2026年4月の防衛装備移転三原則改定を受け、防衛装備品の輸出推進や、同盟国・同志国との技術協力を進める方針を示した。また、国内防衛産業の強化と、有事における協力体制の円滑化を図る考えも盛り込んだ。
さらに、安全保障への関心が比較的低い層にも理解を広げるため、アニメ調の表紙を採用したほか、概要版の小冊子や、防衛省として初めてAIアバターを活用した動画やショート動画を公開するなど、情報発信の手法も刷新した。
中国は「中国脅威論」として強く反発
白書公表を受け、中国側は直ちに反発した。
中国国防省の陳曦報道官は4日夜の談話で、白書は「中国の脅威」を排外的に煽っていると批判し、「賊が盗人猛々しく『泥棒だ』と叫ぶようなものだ」として、日本の防衛政策を再軍備化の口実にすぎないと非難した。
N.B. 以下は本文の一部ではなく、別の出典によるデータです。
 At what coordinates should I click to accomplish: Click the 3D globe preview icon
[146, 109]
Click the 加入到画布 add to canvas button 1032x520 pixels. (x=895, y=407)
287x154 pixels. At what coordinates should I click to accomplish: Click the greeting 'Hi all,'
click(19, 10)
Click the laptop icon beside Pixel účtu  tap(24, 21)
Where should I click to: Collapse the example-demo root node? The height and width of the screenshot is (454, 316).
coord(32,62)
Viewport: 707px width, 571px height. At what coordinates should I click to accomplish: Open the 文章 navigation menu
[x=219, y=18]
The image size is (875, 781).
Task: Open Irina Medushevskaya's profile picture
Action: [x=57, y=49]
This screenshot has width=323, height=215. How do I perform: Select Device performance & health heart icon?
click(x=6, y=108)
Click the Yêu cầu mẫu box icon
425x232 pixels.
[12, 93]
また、日本の防衛費増額や長射程攻撃能力の保有について「新型軍国主義」の台頭と位置付け、台湾問題は「越えてはならないレッドライン」であると強調した。
中国国営通信の新華社も、日本が中国の通常の国防建設や軍事活動を意図的に歪曲していると主張し、防衛力強化や安全保障関連政策への理解を広げるための世論形成を目的とした内容であるとの見方を示した。